Por que os pais ou avós não sentem inveja das coisas que seus filhos e netos possuem? Na maioria dos casos, tirando os de esquizofrênicos ou pessoas perturbadas além do padrão, os pais e avós realmente sentem a felicidade verdadeira por ver seus filhos e netos prosperarem. Por quê?
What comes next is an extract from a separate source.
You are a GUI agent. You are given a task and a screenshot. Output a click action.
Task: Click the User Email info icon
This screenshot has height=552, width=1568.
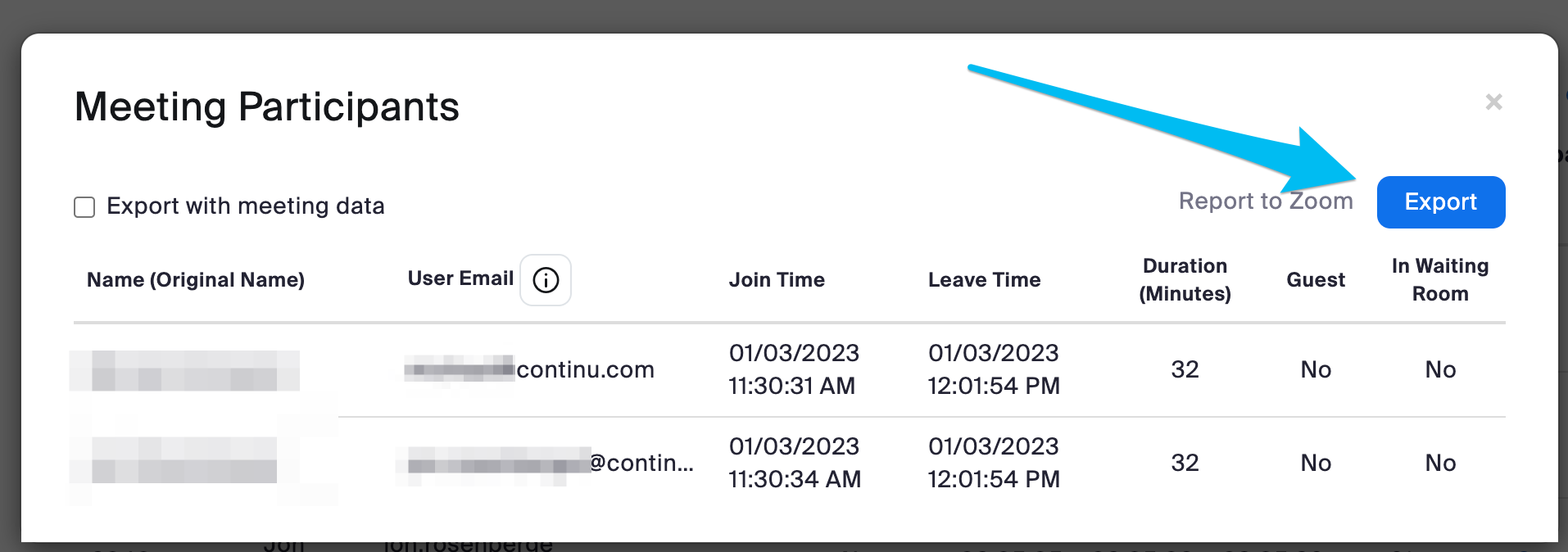click(546, 280)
Porque esse é o estado natural das coisas e ali existe Harmonia, Simetria, existem as regras da Natureza, a Geometria Sagrada, o Amor. Onde existe Amor, não existe falta, medo, inveja, egoismo ou ganância. Quando estendemos esse Amor a todos, aos amigos, aos conhecidos e aos não conhecidos, e às plantas, e aos animais, e a todos os seres, e ao mundo, porque entendemos claramente que não apenas estas células ou órgãos muito próximos, mas sim todas elas, também são parte de NÓS, quando entendemos que somos todos células do mesmo Organismo maior. Aí então começamos a colocar a atenção em nos sentir felizes por tudo, ao invés em vez de nos sentirmos invejosos, ciumentos, gananciosos ou desejosos das coisas que os outros têm. Então, a quem essas coisas pertencem dificilmente importará mais para nós, pelo contrário, pois percebemos que o mundo inteiro está evoluindo e junto estamos todos NÓS. Esse sentimento de satisfação e união forma a base da prática de Asteya. E está baseado no Amor, na União, no conceito mais profundo de Yoga.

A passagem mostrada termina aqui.